3D reconstruction of CT scans was proposed to improve accuracy and precision of the evaluation of fracture pathology [17]. Many authors have postulated that complex intraarticular fractures would be best classified with the use of advanced modalities 3D VR [4]. Obtained results displayed greater interobserver reliability, especially among inexperienced radiologists, when interpreting the scans using 3D CTs. Similar results were presented by Misselyn et al. Within the group of less experienced observers, they noted that the agreement with the reference standard (in Sanders system) was significantly higher when using 3D technique in comparison to 2D images [20]. Brunner et al. also found that 3D reconstruction was beneficial for less experienced doctors [1]. As there is no extra cost or radiation exposure, 3D CTs can be proposed as a valuable method with preoperative teaching and planning particularly for less experienced observers [21].

On the other hand, the interobserver reliability for both studied classification is fair. It seems that the analysis of the fractured calcaneus on 3D VR scans (i.a. Goldzak) is not always superior to 2D slices (i.a. Sanders), notably in the group of experienced radiologists, which was also highlighted in the study by Veltman et al.[18].

In the discussed study, radiology specialists gained a comparable interobserver reliability rate in the Goldzak system, and significantly higher rate in Sanders in comparison to orthopedic surgeons’ results. On the contrary, Schepers et al. observed a significantly greater coefficient value among surgeons in comparison to radiologists while classifying the calcaneal fractures according to Sanders (0.52 vs. 0.30) [12]. Thus, the modified Utheza system seems to be a more universal device for communication between radiologists and surgeons. More experienced observers achieved better single kappa values compared with less experienced observers (residents), which was reported previously [2].

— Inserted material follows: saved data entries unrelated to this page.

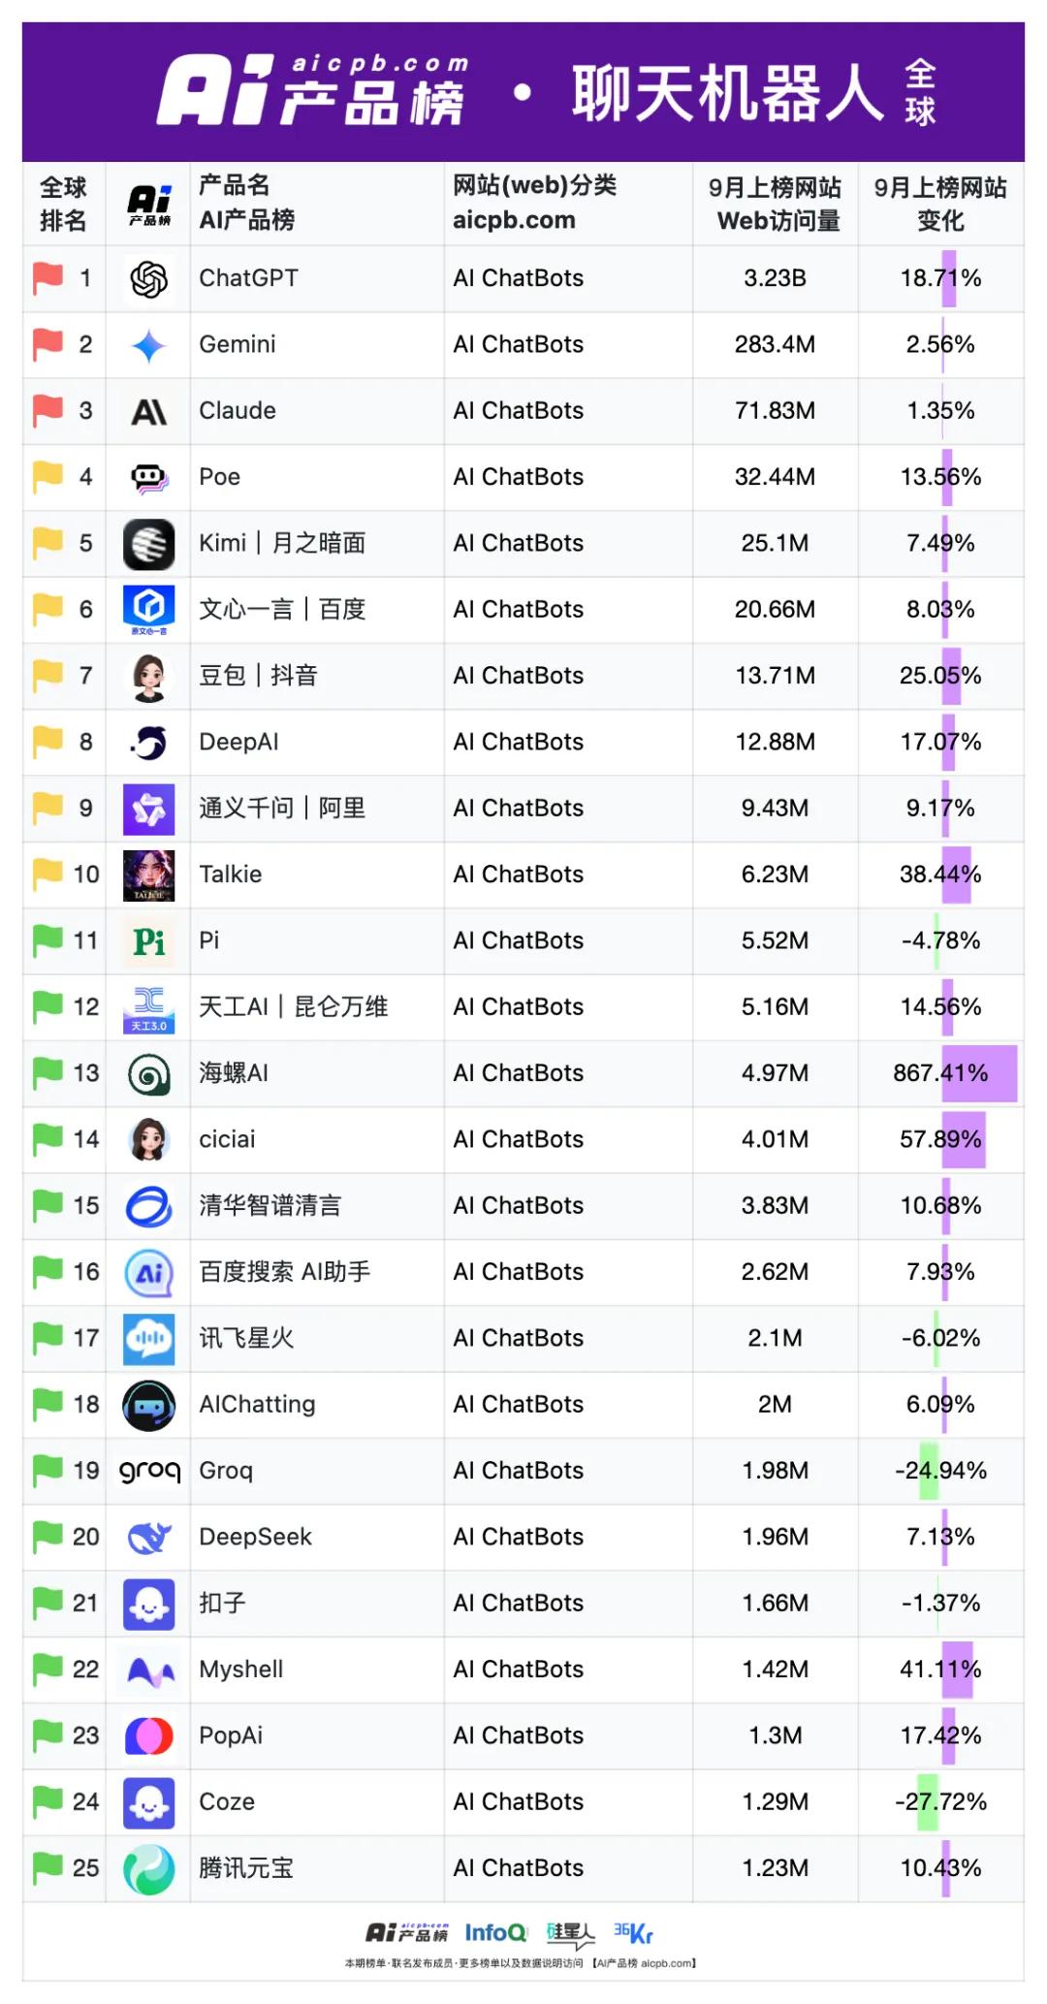Click the DeepSeek whale logo
The image size is (1047, 2004).
coord(148,1538)
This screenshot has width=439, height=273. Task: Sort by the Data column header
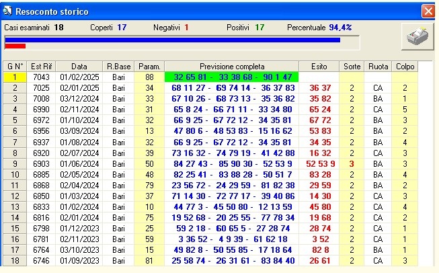79,67
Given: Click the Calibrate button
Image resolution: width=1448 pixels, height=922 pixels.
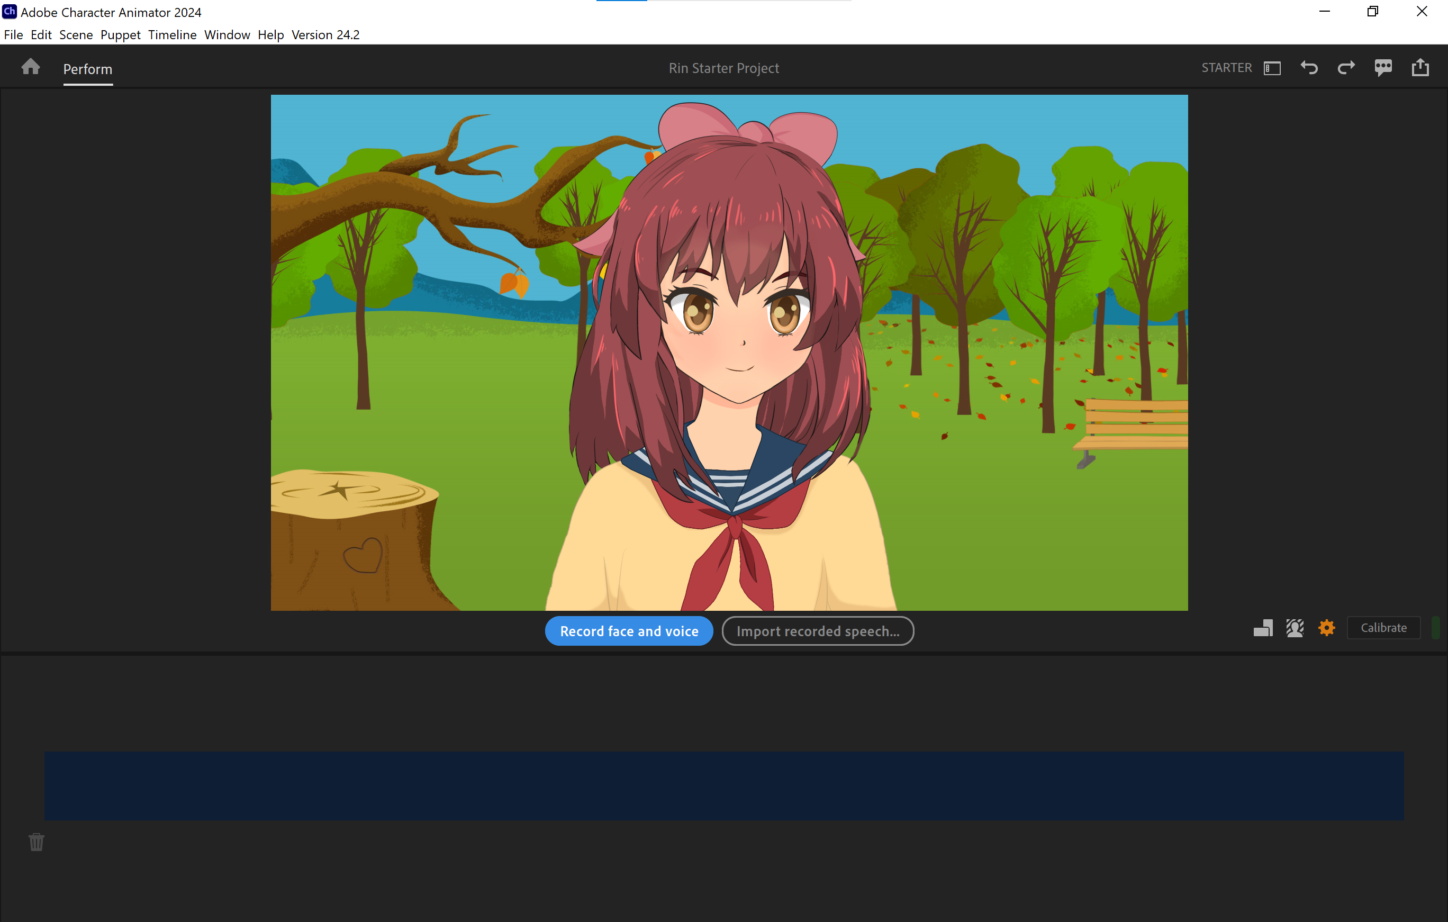Looking at the screenshot, I should (x=1384, y=628).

The intraobserver reproducibility for Goldzak system (0.61), as well as Sanders system (0.70), was identified as substantial agreement. Similar results were presented by Lauder et al., where the Sanders system with subclasses reached moderate (0.57) agreement (substantial agreement in the 0.77 range when excluding subclasses) [5]. In the study by Veltman et al., the intraobserver rate for the Sanders classification was lower (0.46) than observed in the aforementioned results [18].

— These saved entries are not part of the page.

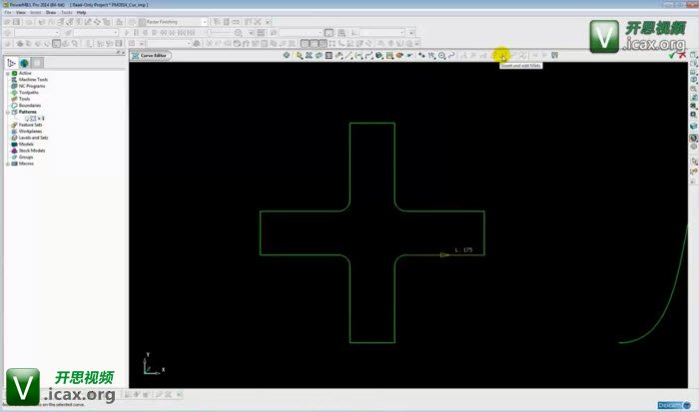Click the L: 175 dimension label on curve
The width and height of the screenshot is (699, 412).
point(462,249)

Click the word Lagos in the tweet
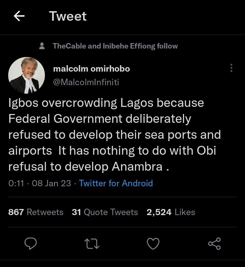coord(137,103)
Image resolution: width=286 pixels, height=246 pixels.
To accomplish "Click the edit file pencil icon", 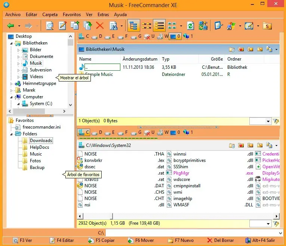I will pos(63,26).
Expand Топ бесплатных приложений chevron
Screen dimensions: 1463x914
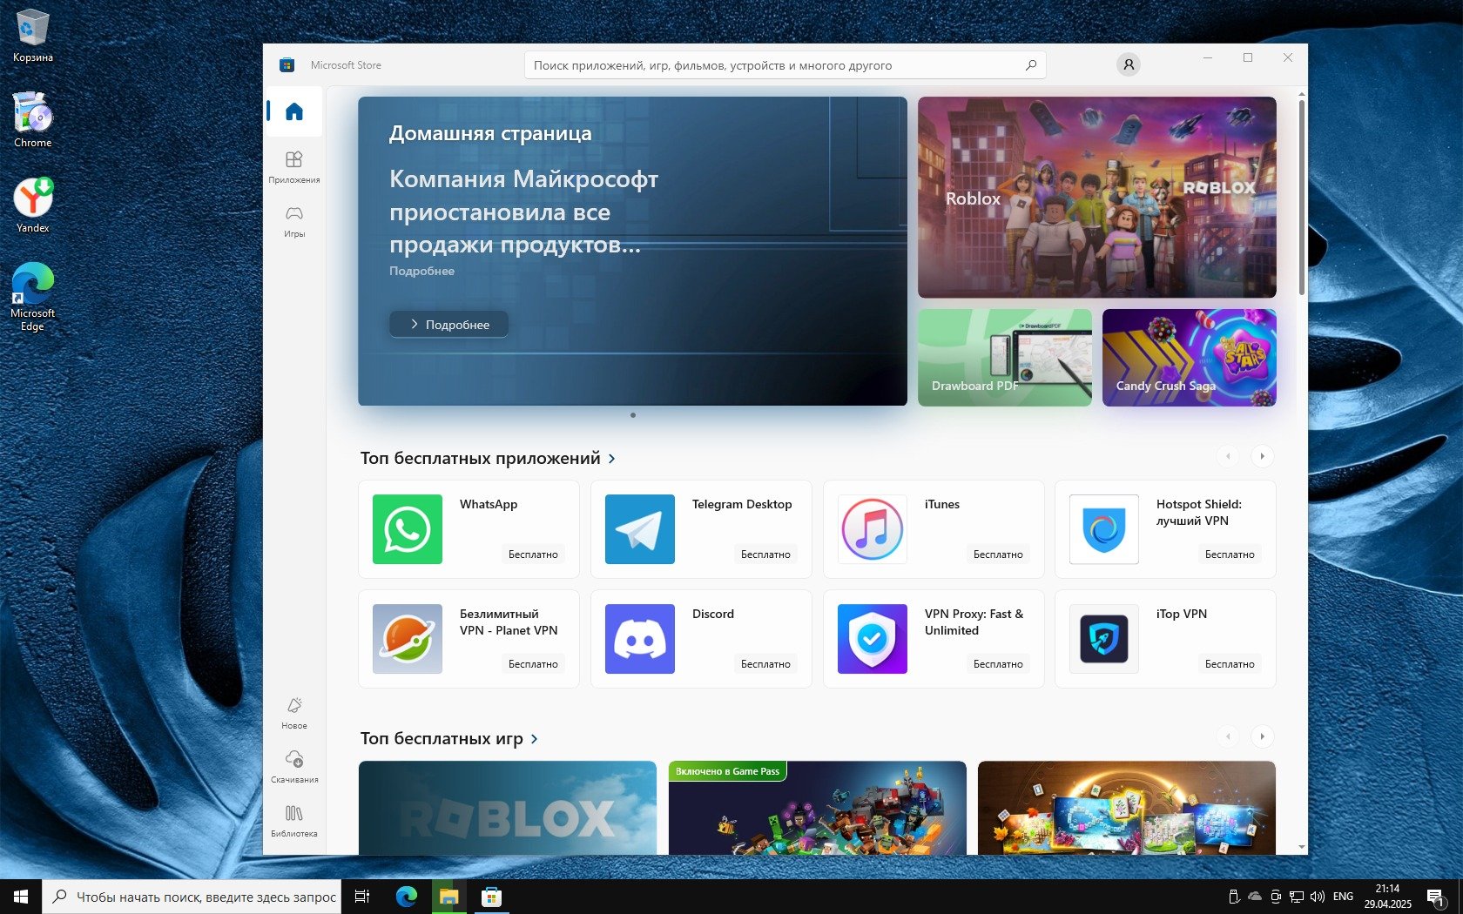(612, 459)
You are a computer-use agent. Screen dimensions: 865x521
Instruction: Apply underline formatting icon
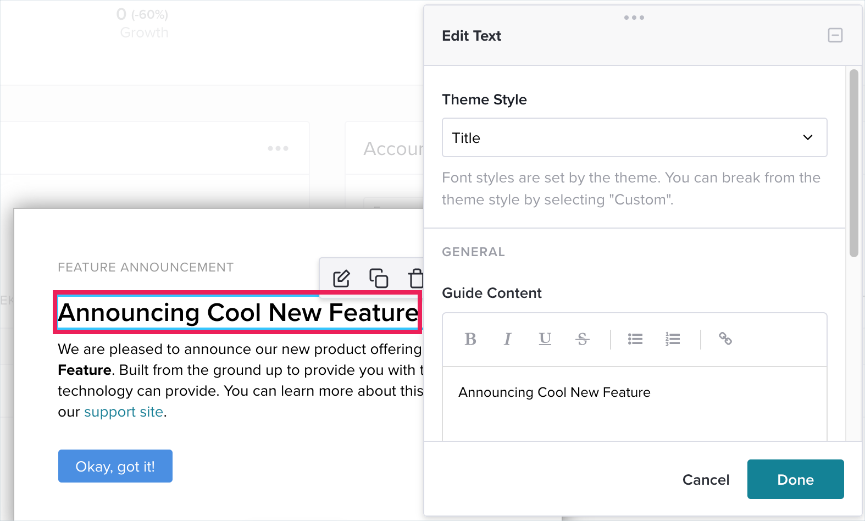pos(545,339)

Our findings regarding 3D images are unexpected, as 3D images provide more details than CT scans and hence should make fracture classification easier. These results may be due to more common use of the Sanders classification and consequently, greater familiarity with this system. 3D CT scanning and VR with virtual exarticulation is also relatively new option, which very likely has a lot of benefits not revealed in available trials and may give useful information not captured by current classification systems [1]. Goldzak 3D VR reconstruction may enable better assessment of fragment size, displacement pattern, reliability to repair and exact fracture geometry compared with 2D; however, these issues were not the focus of this paper and require further investigation.

Conclusions

The interobserver reliability was fair for both classification systems, while the intraobserver reproducibility was identified as substantial. Despite the better view of the fracture lines provided by 3D reconstructions, the study failed to prove the superiority of Goldzak classification compared to Sanders classification.